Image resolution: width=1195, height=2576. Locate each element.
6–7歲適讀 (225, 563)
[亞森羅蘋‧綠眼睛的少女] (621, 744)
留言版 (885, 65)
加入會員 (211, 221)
────────────────────
• **Exercise goal**
The listing above is to be copied exactly, in full.

• **Output of the task**
Image resolution: width=1195, height=2576. Locate each element.
6–7歲適讀 (225, 563)
[亞森羅蘋‧綠眼睛的少女] (621, 744)
留言版 (885, 65)
加入會員 (211, 221)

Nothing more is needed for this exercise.